Forum May 2009 | Volume 117 | Issue 5
Vitamin D Regulates MS Gene
Multiple sclerosis (MS), an autoimmune disease affecting some 2.5 million people worldwide, is thought to arise from a confluence of genetic and environmental factors. Dietary vitamin D intake has been associated with lower MS risk, and vitamin D deficiency has been associated with increased risk, but direct links between vitamin D and MS have not been identified. A team of Canadian and British researchers has now reported evidence that vitamin D interacts with a variant form of the HLA-DRB1 gene, which has been associated with MS.
As reported in the 6 February 2009 issue of the online journal PLoS Genetics, study leader George Ebers, a clinical neurologist at the University of Oxford, United Kingdom, and colleagues examined cells with two copies of the HLA-DRB*15 form of HLA-DRB1. They identified a vitamin D response element (VDRE)—a short stretch of DNA that is a signature of genes regulated by vitamin D—next to the gene. When they examined DNA from study participants they found the same VDRE sequence in each of 322 individuals with two copies of HLA-DRB1*15 t HLA-DRB1*15. The researchers also showed that the VDRE sequence found in people with HLA-DRB1*15could bind to the vitamin D receptor, and that the HLA-DRB1 gene responded more strongly to vitamin D in cells with the HLA-DRB1*15VDRE sequence than in cells without it.
“This is the first direct evidence that vitamin D regulates the gene,” says Ebers. He says that whereas the general public has a 1 in 1,000 chance of developing MS, the estimated risk of MS is 1 in 300 for people with one copy of the HLA-DRB1*1501 gene variant, and 1 in 100 for those with two copies of HLA-DRB1*1501.
The next step is determining how vitamin D and HLA-DRB1*15 might interact to modulate the autoimmune nature of MS. Epidemiologic and animal studies of MS point to involvement of the thymus gland early in development. The thymus produces T cells, a type of white blood cell involved in immune responses to foreign proteins (antigens). Each T cell is made with a unique antigen receptor that allows the immune system to react quickly to any foreign protein a person might encounter. However, T cells with antigen receptors that could respond to normal “self” proteins must be destroyed to prevent an autoimmune response. The researchers reason that a lack of vitamin D in the thymus in early life could limit this process, thus enabling “self-directed” T cells to survive and trigger an autoimmune response to the myelin sheath on nerve fibers—a classic feature of MS.
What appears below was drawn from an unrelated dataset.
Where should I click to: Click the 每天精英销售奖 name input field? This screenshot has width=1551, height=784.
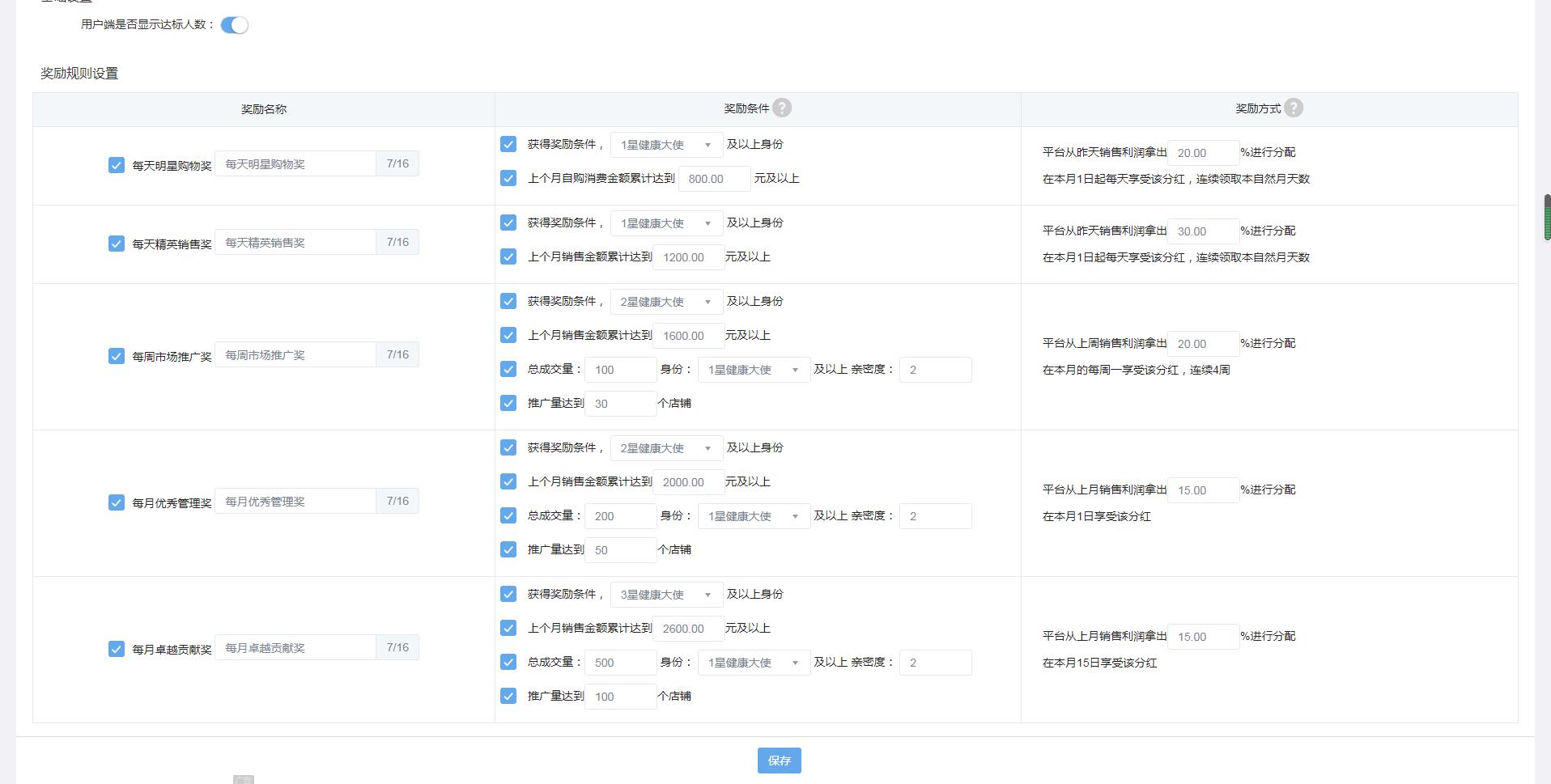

The authors propose that vitamin D supplementation at critical periods during pregnancy and early childhood might reduce the risk for developing MS—a view endorsed by Bruce Hollis, a nutritional biochemist and professor of pediatrics at the Medical University of South Carolina. Whereas the Institute of Medicine recommends 200 international units of vitamin D per day (IU/day) for people under age 50, including pregnant and lactating women and infants, Hollis wrote in the December 2007 issue of the Journal of Bone and Mineral Research that as much as 6,000 IU/day might be needed to maintain adequate blood levels of the vitamin in these populations. He is currently wrapping up NIH-funded research that suggests at least 2,000 IU/day may be an optimal intake. [For more information on vitamin D deficiency, see “Benefits of Sunlight: A Bright Spot for Human Health,” EHP 116:A160–A167 (2008)].
“Many obstetricians are oblivious to their patients’ vitamin D status and falsely assume that the miniscule amount of vitamin D contained in prenatal vitamins will meet the needs of their patients,” Hollis says. “In fact that amount is not even close.” Considering that the body makes up to 20,000 IU of vitamin D when exposed to sunlight for 30 minutes on a summer day, Ebers says 2,000 IU/day “is not a dangerous amount.”